_What you have to do:_
Begin at the line below that has "You are a computer-use" and stop after the line that has "Image resolution: width=1010". Please restate only those lines, word for word.

--- --- ---

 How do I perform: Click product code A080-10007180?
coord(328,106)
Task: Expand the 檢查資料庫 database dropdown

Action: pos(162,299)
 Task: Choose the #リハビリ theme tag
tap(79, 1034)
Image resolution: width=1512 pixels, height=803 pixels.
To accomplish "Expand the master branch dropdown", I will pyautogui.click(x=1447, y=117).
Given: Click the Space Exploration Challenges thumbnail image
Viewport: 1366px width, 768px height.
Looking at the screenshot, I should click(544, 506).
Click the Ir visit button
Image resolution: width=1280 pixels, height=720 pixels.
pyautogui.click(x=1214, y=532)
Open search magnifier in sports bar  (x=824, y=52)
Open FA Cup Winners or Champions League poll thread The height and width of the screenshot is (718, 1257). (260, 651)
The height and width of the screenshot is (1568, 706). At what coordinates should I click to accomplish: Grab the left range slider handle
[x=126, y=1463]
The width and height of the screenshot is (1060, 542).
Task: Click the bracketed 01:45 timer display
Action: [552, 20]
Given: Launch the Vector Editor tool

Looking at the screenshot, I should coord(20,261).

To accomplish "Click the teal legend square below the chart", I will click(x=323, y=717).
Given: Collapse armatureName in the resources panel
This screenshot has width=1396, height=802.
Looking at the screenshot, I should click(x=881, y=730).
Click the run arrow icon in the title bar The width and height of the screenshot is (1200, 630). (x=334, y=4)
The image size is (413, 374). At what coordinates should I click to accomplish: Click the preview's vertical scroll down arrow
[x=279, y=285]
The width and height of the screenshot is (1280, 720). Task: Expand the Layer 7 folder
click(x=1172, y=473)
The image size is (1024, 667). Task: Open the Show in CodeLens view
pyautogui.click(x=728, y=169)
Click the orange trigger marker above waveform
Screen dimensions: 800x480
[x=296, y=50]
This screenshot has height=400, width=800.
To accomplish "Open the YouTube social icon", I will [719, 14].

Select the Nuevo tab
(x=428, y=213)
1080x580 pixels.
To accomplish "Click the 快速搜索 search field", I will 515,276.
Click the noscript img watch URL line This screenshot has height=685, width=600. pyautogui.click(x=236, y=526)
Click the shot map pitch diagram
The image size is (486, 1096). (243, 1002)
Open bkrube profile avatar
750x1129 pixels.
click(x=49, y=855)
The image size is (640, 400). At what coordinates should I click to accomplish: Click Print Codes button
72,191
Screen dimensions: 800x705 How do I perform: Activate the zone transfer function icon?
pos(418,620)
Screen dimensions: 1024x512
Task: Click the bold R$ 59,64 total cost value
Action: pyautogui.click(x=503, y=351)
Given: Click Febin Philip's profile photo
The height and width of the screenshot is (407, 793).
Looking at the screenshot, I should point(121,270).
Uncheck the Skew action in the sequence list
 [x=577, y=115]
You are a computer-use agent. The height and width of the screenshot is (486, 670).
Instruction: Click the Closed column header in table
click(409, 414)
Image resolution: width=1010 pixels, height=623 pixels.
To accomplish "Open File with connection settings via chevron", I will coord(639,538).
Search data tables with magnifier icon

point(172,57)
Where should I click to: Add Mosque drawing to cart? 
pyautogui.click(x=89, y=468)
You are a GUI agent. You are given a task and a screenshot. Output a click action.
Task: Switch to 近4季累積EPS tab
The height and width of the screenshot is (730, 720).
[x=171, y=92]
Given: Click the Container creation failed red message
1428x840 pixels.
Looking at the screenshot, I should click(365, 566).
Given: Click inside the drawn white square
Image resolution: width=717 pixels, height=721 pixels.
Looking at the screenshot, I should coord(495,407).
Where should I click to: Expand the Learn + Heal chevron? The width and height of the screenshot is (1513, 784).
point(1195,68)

--- --- ---

_Final answer:_
You are a computer-use agent. The height and width of the screenshot is (486, 670).
Instruction: Click the Closed column header in table
click(409, 414)
Image resolution: width=1010 pixels, height=623 pixels.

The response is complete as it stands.